- Assignment -
Among the lines of the listing below, count those with the string "timeline". Give the number and no commentary.
>>>
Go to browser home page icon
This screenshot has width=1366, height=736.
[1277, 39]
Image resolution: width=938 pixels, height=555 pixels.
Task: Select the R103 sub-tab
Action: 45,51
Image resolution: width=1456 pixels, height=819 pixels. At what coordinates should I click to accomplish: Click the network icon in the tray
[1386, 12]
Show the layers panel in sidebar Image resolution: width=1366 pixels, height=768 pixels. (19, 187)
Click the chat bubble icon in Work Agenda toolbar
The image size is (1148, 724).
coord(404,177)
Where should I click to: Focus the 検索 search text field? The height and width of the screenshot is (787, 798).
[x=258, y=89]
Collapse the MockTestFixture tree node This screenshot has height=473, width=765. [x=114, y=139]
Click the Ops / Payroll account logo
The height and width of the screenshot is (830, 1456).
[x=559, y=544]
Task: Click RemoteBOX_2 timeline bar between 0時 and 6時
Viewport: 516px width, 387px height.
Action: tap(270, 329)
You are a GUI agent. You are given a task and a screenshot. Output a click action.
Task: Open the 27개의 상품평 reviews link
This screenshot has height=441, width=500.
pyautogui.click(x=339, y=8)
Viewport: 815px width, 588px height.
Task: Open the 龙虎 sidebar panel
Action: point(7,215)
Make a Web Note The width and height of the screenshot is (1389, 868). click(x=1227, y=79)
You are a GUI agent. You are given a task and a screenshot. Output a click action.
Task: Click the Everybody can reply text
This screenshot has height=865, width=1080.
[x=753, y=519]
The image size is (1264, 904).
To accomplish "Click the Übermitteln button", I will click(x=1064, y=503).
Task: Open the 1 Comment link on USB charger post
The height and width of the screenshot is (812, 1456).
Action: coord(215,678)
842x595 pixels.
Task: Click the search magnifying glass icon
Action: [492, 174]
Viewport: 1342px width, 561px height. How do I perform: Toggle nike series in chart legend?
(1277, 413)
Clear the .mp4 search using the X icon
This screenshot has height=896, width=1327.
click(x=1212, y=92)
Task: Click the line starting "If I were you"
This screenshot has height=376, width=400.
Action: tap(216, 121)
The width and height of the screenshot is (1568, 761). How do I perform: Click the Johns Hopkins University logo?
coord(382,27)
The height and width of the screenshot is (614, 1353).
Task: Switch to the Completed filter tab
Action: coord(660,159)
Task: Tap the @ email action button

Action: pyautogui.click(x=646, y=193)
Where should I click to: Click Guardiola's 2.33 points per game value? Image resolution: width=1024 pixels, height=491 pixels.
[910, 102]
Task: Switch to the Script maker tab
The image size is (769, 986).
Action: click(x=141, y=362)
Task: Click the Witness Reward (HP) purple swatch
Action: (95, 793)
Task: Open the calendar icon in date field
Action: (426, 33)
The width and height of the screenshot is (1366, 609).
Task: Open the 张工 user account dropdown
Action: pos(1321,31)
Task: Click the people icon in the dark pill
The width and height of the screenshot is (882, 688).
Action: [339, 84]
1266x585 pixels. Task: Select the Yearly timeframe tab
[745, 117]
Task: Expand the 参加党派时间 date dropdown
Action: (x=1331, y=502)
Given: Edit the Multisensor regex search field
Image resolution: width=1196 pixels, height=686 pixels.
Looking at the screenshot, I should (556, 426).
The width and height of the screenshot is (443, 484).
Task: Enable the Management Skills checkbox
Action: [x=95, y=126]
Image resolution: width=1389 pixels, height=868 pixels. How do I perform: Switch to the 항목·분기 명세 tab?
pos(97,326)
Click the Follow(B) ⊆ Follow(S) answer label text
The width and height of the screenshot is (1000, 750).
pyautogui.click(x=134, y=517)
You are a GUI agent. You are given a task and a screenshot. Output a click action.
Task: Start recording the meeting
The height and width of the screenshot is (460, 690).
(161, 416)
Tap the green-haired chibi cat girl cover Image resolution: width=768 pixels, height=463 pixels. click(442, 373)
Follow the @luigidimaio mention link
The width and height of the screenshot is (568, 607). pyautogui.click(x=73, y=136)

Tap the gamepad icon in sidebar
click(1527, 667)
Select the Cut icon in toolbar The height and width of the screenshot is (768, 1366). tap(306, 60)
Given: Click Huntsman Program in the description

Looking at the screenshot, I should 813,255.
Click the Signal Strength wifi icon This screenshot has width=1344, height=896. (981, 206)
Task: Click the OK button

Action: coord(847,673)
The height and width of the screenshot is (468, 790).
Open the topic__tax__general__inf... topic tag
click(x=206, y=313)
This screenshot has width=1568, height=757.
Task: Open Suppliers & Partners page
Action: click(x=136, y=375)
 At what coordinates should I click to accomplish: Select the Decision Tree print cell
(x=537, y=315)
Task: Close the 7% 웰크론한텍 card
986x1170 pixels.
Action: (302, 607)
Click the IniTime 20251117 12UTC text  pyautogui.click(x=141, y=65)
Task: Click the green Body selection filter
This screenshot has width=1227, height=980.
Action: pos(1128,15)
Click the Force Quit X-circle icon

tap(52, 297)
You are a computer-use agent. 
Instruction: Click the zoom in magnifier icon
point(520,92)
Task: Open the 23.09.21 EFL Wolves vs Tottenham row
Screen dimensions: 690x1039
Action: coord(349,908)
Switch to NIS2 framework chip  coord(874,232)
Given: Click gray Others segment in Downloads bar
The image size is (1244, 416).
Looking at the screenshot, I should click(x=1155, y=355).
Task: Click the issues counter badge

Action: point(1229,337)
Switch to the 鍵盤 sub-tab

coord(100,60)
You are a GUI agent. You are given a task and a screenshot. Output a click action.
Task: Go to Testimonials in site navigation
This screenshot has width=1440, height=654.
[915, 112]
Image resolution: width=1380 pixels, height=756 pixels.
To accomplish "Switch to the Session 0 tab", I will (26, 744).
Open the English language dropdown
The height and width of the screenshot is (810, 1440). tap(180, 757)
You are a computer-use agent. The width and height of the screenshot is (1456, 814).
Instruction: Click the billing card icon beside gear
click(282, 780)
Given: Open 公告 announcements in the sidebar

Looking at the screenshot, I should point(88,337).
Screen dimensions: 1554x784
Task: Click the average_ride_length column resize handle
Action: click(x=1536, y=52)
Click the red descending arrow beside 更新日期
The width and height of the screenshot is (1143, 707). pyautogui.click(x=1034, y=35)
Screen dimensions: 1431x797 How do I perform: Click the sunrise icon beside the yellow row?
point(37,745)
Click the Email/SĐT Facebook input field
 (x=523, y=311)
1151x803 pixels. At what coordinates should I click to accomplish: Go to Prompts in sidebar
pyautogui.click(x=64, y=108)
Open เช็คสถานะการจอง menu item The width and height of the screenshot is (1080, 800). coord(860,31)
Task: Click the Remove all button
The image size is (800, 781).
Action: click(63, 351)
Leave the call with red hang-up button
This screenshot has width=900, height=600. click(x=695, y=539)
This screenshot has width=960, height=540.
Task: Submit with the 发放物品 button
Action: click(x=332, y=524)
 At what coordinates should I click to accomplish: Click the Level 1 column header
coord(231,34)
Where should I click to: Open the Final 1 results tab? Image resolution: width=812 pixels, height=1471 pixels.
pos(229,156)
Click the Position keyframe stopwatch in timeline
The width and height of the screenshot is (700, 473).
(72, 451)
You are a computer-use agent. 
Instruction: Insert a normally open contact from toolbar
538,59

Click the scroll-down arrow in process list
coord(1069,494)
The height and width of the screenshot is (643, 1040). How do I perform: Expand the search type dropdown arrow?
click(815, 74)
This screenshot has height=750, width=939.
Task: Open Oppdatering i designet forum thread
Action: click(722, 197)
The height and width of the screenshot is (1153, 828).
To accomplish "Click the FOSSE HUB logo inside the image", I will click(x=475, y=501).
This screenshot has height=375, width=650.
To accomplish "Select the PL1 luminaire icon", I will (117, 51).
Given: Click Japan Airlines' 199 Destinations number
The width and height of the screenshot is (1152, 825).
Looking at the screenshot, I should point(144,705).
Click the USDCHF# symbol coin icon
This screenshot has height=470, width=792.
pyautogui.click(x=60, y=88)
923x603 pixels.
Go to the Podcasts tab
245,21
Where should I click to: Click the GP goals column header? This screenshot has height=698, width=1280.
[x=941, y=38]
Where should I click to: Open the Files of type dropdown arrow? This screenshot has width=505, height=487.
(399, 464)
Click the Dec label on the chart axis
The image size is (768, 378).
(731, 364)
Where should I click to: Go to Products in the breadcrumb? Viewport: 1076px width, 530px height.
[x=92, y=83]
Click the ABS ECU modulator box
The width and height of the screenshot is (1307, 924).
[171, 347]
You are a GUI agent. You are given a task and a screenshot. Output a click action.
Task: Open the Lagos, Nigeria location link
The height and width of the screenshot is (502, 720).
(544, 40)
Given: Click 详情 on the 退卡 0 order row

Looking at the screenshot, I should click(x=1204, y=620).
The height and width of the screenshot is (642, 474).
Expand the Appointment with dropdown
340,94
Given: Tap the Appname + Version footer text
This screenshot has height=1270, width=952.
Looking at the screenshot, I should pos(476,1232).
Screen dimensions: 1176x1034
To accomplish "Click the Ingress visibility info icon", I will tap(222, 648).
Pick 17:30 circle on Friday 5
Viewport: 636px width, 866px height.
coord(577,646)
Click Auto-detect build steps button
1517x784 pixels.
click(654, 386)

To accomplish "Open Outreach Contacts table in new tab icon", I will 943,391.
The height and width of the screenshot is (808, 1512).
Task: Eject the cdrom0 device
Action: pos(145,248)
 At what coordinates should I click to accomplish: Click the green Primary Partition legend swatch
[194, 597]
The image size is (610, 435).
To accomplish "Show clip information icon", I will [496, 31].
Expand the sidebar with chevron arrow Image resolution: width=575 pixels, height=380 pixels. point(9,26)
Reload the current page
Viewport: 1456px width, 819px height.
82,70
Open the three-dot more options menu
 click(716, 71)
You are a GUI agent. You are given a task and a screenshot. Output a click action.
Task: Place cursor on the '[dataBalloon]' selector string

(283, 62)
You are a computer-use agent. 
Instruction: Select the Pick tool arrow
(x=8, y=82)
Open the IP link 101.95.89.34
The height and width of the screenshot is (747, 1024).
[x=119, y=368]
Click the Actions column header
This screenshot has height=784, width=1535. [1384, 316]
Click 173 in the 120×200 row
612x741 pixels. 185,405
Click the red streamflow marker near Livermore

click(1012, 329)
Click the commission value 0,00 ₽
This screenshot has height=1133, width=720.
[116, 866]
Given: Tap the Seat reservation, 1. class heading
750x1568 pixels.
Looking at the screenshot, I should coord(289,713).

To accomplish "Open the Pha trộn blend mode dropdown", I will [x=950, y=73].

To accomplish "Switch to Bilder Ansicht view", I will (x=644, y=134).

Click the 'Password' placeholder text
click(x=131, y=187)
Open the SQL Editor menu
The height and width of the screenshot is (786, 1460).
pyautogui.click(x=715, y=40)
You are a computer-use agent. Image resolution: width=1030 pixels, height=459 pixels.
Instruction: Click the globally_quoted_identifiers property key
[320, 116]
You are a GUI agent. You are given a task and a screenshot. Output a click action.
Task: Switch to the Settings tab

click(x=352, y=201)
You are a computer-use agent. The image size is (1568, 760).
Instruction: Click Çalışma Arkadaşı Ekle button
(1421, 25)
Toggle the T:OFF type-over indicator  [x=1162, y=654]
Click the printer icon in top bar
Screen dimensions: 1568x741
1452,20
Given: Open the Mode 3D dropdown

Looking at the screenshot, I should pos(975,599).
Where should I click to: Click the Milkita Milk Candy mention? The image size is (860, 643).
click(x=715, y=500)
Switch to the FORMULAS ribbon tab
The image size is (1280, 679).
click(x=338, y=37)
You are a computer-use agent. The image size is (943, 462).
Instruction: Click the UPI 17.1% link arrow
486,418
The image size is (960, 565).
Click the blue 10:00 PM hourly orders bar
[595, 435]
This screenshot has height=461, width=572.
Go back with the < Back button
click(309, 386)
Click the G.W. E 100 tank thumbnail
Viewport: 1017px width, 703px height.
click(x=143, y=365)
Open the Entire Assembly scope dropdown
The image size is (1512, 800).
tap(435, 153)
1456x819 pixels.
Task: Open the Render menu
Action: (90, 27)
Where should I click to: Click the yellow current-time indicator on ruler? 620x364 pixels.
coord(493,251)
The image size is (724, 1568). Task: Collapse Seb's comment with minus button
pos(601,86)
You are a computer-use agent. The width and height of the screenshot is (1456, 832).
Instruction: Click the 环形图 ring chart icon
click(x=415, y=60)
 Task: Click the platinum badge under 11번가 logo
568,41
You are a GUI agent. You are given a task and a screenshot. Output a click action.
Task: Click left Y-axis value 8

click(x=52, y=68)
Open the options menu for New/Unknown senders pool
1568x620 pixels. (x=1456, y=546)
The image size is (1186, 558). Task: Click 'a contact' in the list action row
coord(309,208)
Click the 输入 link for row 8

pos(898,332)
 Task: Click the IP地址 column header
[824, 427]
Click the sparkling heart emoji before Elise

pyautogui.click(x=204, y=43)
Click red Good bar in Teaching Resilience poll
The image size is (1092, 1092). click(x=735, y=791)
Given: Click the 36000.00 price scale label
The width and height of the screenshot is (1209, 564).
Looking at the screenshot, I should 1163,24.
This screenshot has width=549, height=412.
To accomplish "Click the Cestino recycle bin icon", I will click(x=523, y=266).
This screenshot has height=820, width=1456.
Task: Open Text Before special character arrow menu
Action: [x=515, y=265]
<<<
- Task solution -
2